[Start of section]

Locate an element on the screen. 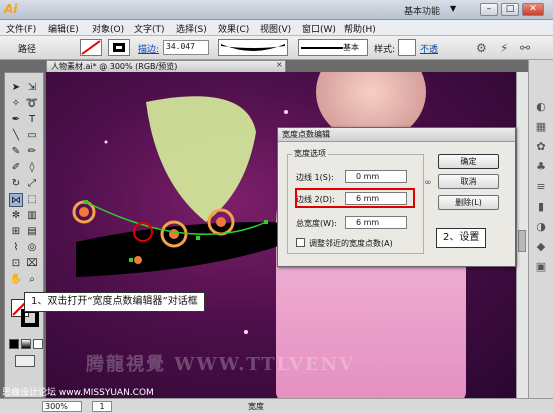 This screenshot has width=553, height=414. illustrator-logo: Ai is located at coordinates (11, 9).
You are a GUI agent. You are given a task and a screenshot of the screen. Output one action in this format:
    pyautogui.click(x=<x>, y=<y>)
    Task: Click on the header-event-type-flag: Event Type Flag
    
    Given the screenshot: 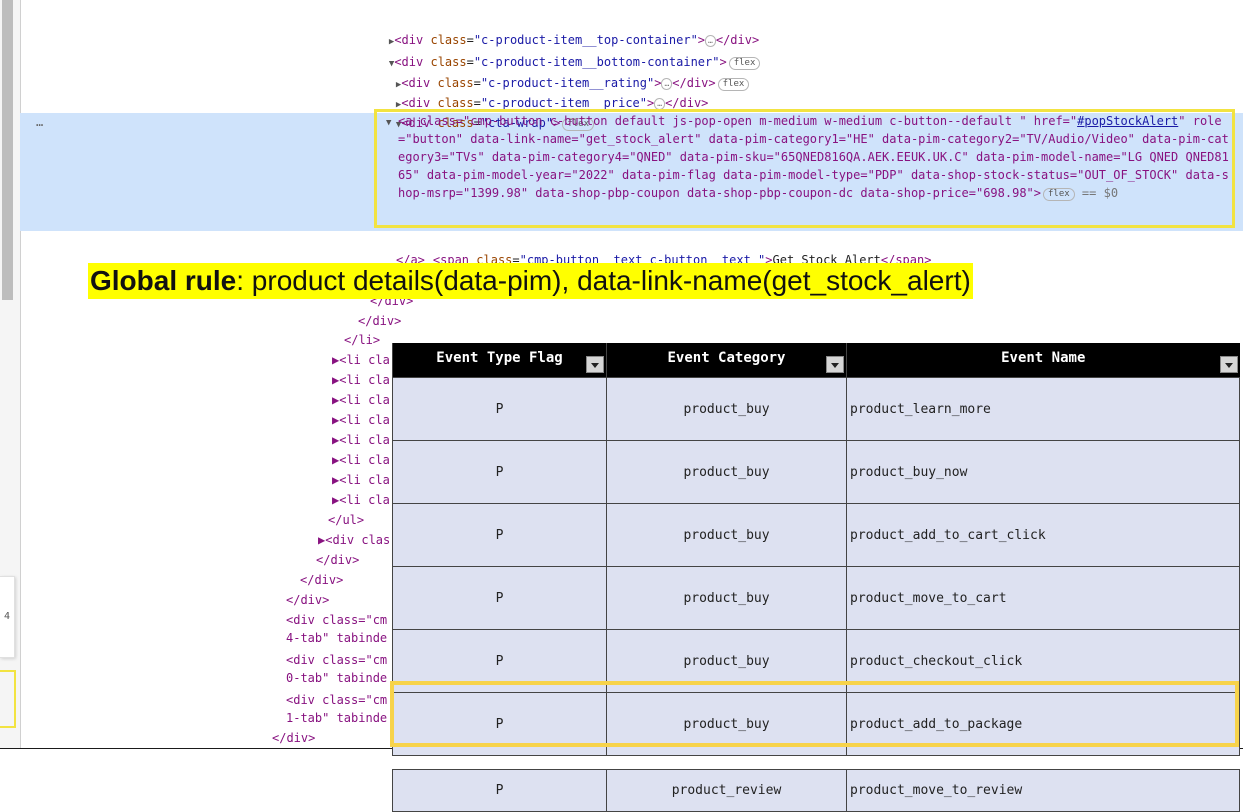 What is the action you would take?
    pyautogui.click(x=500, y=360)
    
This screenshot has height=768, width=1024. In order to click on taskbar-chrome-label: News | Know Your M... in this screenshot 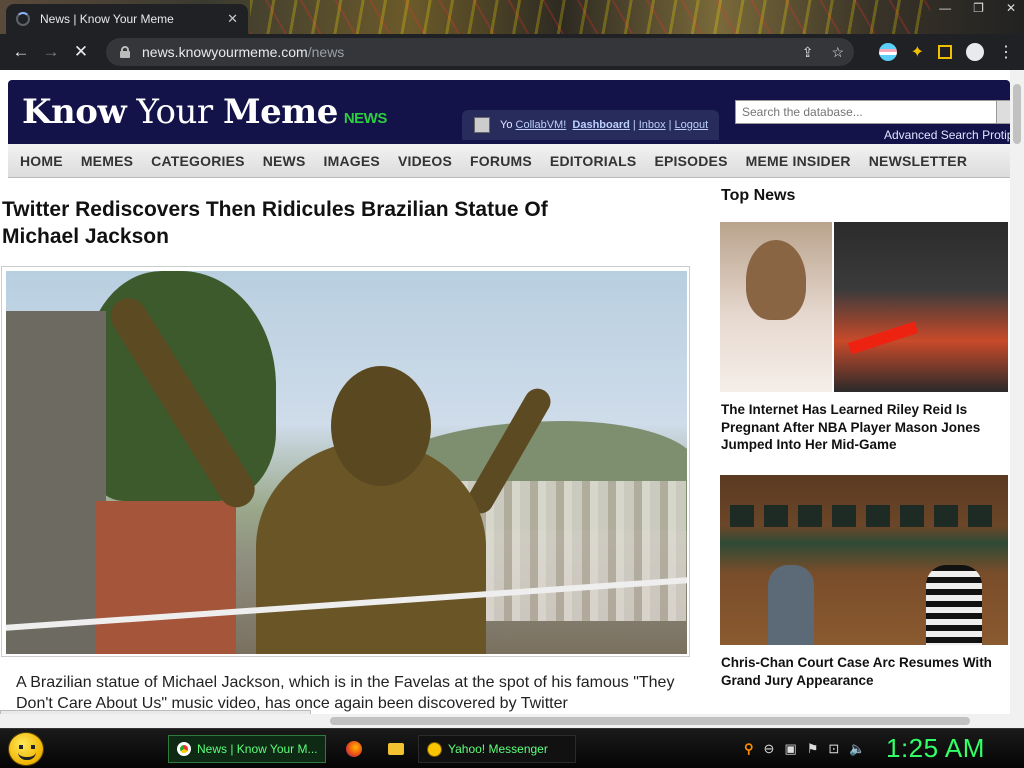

[End of section]

● **WORK REQUIRED**: Could you render as a Markdown table with columns Row and Line the lines starting with the line containing "You are a GUI" and going on through the line containing "Task: Click on", numbering each row and leaving out any blank lines?

● **REPLY**:
| Row | Line |
|---|---|
| 1 | You are a GUI agent. You are given a task and a screenshot of the screen. Output one action in this format: |
| 2 |     pyautogui.click(x=<x>, y=<y>) |
| 3 |     Task: Click on the header-event-type-flag: Event Type Flag |